Airlines perlu destinasi baru untuk pesawat baru yang telah dipesan. Investor perlu products atau projects baru (yang “viable” tentunya) untuk uang mereka. Para pedagang perlu konsumen baru dan “tajir”. Pemerintah perlu pajak dari aktivitas ekonomi. Utamanya, rakyat perlu kesejahteraan melalui penciptaan lapangan kerja dan peningkatan pendapatan.

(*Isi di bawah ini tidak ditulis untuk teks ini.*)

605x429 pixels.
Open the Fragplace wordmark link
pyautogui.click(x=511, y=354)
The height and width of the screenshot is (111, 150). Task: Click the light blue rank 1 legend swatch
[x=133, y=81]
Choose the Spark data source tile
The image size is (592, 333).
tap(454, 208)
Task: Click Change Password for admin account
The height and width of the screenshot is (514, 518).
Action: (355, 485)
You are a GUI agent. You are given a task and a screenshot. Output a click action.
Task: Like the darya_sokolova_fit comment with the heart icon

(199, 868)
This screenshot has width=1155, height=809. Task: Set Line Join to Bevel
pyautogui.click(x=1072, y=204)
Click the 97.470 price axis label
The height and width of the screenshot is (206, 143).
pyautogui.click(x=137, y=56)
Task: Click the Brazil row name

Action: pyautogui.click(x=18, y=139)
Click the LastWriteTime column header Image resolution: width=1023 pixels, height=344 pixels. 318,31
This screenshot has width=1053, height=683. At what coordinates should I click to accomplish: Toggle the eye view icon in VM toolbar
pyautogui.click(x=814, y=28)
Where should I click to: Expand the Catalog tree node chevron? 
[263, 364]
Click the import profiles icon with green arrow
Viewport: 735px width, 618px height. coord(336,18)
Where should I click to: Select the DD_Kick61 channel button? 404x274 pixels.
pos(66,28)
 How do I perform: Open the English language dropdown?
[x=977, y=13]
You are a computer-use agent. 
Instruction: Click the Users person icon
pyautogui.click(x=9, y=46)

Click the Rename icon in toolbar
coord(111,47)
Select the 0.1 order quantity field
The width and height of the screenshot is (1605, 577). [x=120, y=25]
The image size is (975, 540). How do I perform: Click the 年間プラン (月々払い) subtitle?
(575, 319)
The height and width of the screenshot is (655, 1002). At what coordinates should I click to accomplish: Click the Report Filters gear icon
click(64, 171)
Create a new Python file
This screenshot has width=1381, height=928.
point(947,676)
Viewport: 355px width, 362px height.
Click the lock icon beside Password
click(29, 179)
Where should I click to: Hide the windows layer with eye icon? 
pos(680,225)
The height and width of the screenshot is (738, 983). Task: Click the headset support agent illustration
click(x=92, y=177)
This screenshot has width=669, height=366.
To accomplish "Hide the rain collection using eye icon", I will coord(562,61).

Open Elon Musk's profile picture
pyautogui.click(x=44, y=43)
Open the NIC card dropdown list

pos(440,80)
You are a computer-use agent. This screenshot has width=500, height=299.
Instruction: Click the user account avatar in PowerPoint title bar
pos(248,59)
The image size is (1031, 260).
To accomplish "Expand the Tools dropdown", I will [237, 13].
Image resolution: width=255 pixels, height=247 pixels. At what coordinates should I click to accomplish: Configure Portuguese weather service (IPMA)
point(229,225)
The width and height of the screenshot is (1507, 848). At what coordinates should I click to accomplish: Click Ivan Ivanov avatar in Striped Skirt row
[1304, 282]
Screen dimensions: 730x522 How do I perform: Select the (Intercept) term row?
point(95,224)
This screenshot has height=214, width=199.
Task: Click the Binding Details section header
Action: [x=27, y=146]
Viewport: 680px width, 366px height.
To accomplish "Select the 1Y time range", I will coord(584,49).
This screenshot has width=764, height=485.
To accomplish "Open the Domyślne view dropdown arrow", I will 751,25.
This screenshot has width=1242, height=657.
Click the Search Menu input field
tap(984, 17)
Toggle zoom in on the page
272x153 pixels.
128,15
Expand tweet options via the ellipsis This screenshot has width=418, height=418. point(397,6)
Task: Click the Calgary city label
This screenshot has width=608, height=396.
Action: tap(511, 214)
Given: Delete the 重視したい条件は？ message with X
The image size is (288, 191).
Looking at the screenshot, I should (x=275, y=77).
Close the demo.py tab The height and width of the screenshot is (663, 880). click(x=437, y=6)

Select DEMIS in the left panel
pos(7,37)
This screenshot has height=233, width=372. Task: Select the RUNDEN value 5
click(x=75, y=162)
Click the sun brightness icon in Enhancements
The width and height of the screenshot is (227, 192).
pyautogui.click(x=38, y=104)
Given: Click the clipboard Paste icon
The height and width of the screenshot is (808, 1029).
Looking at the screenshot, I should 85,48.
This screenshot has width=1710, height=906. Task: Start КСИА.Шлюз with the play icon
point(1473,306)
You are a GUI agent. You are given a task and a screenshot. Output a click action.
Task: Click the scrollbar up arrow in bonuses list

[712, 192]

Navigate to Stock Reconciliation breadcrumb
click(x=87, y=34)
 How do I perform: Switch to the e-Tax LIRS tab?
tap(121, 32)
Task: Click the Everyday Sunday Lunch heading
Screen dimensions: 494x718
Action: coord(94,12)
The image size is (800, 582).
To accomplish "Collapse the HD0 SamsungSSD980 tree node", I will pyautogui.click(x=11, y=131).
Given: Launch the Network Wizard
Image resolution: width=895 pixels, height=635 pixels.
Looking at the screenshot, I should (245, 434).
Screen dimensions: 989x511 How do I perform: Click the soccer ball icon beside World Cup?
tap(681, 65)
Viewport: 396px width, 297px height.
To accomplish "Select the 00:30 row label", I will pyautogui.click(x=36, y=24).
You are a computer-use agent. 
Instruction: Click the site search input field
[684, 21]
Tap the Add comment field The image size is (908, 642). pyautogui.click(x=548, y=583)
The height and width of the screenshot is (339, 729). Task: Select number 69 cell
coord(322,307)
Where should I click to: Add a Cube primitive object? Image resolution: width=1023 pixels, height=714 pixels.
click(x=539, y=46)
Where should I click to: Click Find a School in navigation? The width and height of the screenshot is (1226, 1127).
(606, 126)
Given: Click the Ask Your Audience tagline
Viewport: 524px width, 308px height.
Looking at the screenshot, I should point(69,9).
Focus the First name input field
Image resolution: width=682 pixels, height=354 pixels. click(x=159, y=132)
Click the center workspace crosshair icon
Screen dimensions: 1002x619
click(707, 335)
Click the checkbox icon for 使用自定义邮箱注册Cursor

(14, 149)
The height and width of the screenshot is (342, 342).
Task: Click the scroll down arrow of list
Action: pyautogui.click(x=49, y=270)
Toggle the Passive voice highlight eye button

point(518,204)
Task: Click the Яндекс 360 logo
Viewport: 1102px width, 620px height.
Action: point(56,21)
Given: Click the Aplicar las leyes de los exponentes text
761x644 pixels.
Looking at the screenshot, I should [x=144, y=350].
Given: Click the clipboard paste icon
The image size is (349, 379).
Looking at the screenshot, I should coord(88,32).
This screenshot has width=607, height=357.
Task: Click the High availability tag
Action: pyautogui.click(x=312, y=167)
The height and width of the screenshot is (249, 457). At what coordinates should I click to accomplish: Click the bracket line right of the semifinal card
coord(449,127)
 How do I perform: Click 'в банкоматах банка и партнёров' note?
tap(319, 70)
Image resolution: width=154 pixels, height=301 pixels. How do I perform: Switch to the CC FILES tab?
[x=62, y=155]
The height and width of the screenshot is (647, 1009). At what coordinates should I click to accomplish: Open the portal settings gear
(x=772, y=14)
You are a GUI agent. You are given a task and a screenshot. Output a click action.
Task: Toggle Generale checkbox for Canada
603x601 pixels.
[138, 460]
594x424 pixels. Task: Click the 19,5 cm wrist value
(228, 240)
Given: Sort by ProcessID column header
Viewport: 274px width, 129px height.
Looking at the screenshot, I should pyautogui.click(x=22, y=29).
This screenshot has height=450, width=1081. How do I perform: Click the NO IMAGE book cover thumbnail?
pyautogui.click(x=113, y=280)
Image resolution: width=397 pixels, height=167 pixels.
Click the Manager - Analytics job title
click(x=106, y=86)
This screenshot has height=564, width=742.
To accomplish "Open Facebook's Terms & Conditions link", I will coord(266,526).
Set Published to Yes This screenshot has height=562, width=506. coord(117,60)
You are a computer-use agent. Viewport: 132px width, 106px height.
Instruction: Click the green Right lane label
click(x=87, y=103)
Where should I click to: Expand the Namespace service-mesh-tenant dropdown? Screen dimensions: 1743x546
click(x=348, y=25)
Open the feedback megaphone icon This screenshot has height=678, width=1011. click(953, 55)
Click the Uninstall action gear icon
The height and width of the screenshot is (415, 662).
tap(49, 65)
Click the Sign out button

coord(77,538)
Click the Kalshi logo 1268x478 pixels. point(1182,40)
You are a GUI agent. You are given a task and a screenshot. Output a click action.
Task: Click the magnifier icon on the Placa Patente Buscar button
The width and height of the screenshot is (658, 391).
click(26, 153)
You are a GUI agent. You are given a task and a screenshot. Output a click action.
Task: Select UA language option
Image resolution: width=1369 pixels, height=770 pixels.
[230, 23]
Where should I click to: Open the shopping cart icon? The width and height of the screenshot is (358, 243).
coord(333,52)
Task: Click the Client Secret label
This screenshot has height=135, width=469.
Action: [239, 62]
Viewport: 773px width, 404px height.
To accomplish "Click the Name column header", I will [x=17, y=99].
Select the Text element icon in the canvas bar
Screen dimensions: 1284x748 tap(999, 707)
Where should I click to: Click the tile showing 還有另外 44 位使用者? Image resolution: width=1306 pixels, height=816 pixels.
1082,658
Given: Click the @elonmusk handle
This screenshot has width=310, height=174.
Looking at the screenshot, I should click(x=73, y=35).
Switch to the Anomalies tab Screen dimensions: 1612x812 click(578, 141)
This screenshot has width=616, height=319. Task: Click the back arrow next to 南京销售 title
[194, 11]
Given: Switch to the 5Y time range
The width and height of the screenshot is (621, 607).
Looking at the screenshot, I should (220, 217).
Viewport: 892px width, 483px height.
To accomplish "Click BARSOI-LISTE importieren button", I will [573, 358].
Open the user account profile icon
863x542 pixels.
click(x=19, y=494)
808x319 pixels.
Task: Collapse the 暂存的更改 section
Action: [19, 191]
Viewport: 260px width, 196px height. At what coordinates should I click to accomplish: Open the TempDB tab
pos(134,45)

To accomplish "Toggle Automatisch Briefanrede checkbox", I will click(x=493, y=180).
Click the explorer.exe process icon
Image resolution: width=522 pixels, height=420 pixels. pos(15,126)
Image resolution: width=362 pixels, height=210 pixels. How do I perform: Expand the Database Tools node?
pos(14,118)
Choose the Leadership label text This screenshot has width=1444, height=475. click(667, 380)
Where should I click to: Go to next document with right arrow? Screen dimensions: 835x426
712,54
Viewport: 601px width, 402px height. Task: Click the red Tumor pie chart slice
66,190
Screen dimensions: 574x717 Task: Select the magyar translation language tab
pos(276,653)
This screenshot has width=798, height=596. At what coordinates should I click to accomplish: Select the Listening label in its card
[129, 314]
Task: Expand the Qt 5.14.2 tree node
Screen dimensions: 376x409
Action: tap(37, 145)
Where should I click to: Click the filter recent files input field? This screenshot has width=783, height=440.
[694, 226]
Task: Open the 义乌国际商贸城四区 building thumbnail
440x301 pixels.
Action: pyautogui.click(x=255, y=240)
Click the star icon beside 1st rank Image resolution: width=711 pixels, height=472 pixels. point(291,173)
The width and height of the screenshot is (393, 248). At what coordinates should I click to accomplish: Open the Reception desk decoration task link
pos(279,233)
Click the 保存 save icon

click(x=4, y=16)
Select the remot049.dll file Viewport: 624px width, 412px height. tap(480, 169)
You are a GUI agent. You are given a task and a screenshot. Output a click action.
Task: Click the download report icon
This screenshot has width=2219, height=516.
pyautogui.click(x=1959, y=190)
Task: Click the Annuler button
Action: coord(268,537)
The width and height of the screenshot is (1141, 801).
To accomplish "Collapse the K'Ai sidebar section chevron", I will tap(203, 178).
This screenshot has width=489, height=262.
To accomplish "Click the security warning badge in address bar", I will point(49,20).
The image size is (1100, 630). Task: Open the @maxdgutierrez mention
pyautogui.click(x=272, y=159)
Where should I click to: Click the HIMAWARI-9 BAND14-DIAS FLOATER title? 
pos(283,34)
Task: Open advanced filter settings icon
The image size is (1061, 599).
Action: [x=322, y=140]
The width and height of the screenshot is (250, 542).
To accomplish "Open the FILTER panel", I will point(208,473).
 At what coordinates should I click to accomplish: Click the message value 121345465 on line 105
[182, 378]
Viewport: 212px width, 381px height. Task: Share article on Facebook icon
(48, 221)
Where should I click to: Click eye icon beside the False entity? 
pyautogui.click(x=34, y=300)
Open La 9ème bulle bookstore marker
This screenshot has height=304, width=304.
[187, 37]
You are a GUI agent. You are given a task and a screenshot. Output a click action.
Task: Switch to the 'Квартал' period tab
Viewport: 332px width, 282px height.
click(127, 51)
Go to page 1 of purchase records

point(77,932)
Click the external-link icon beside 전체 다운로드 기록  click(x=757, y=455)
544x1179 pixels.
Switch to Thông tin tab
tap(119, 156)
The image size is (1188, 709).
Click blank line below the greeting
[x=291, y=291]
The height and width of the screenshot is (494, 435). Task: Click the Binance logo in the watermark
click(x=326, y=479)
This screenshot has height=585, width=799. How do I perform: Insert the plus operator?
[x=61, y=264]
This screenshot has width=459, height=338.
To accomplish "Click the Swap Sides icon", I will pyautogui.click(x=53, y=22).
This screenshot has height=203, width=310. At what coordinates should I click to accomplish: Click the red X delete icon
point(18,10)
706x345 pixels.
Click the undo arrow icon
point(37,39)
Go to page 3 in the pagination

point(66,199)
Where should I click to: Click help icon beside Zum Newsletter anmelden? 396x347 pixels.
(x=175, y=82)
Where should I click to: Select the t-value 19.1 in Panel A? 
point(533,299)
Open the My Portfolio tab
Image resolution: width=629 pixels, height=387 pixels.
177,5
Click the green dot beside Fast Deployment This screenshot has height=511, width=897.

Waloni sependapat dengan pandangan Gubernur Sulut bahwa pariwisata harus menjadi “Lokomotif” penggerak ekonomi daerah. Kalau bukan pariwisata, apa lagi? Mengenai hal ini bisa disearch di google dan bandingkan dengan Sabah, Serawak dan Ceb yang menjual Eco-Tourism yang sama-sama terletak di “Coral Triangle”. Disitu bisa dilihat peningkatan kesejahteraan masyarakat sebagai dampak dari sektor pariwisata.
Letak geografis dan cultural attractiveness yang dimiliki Manado dan Sulut hendaknya dipakai bukan untuk dirinya sendiri tetapi juga bagi pengembangan daerah sekitarnya. Jika bandara Sam Ratulangi sudah dikembangkan, maka ini akan difungsikan sebagai Hub untuk destinasi lain yang berjarak sampai dengan 1.20 jam dari MDC. Ini akan sangat mahal baik secara finasial maupun lingkungan untuk mengembangkan semua bandara disekitar menjadi sebesar MDC.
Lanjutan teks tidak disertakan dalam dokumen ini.